▸ Requirement:
Express as a JSON list of strings, one string per line and blank lines omitted, the material starting with the line containing "You are a GUI" and going on through the line containing "point(658,18)".

** Start Stored data **

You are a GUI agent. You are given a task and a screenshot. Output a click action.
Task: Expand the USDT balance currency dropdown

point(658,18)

** End Stored data **
** Start Stored data **

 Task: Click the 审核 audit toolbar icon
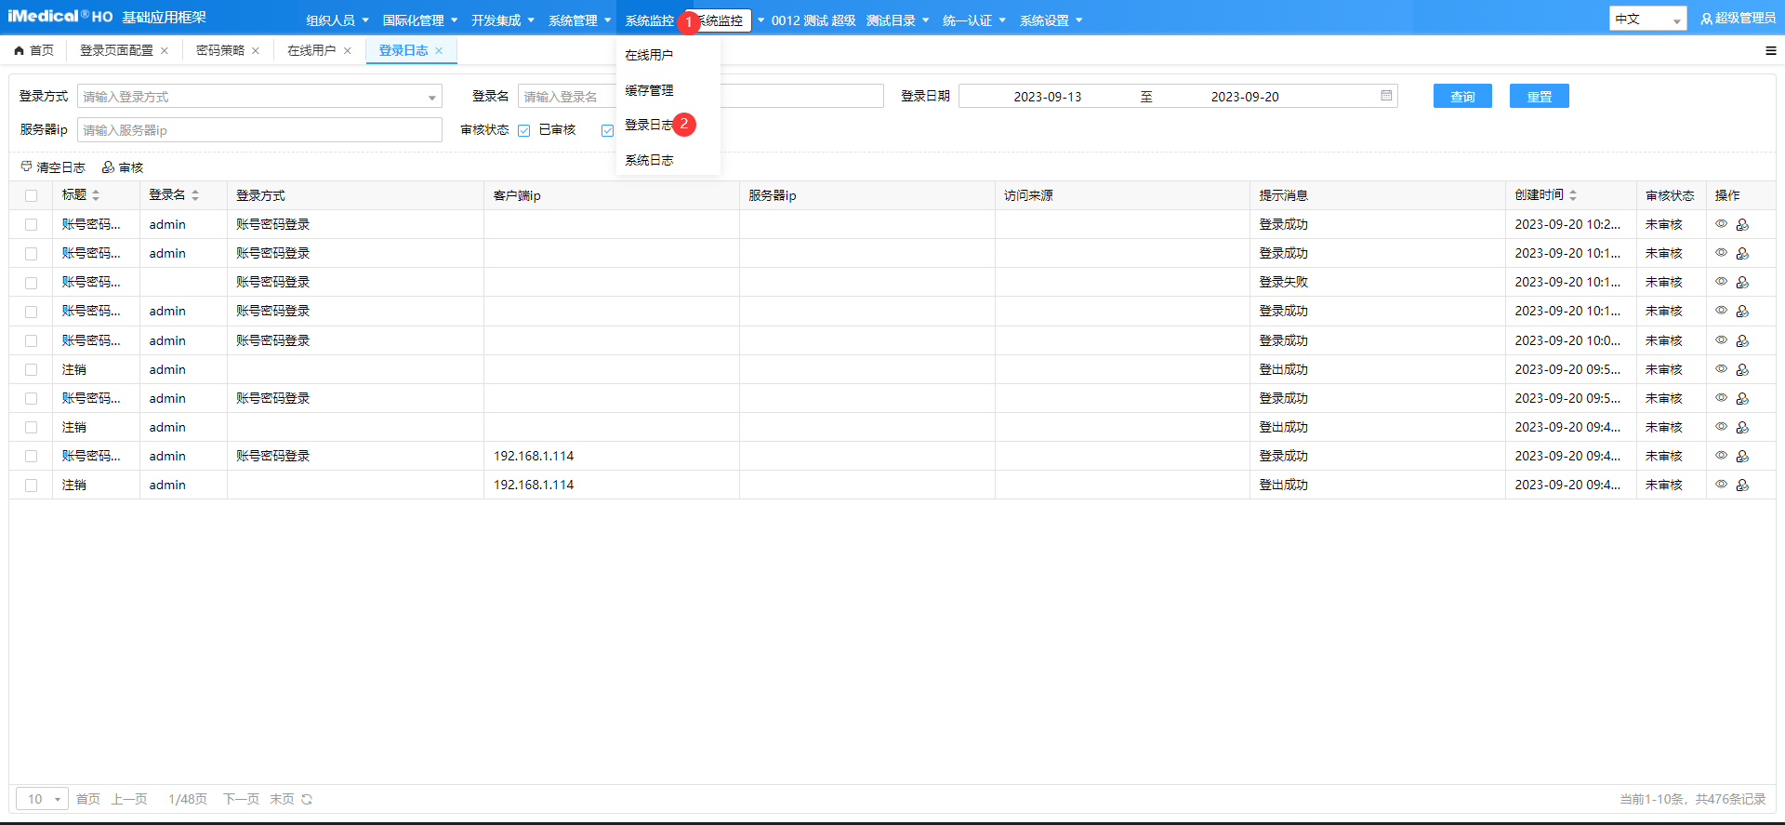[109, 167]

** End Stored data **
** Start Stored data **

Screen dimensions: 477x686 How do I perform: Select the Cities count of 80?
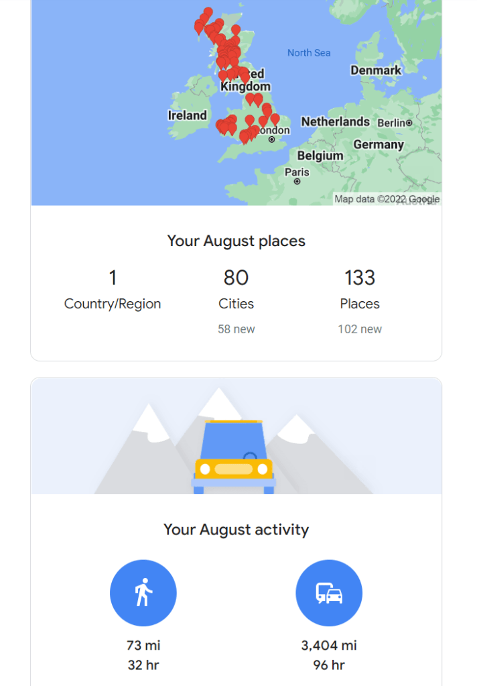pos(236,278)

** End Stored data **

▸ The reply:
[
  "You are a GUI agent. You are given a task and a screenshot. Output a click action.",
  "Task: Expand the USDT balance currency dropdown",
  "point(658,18)"
]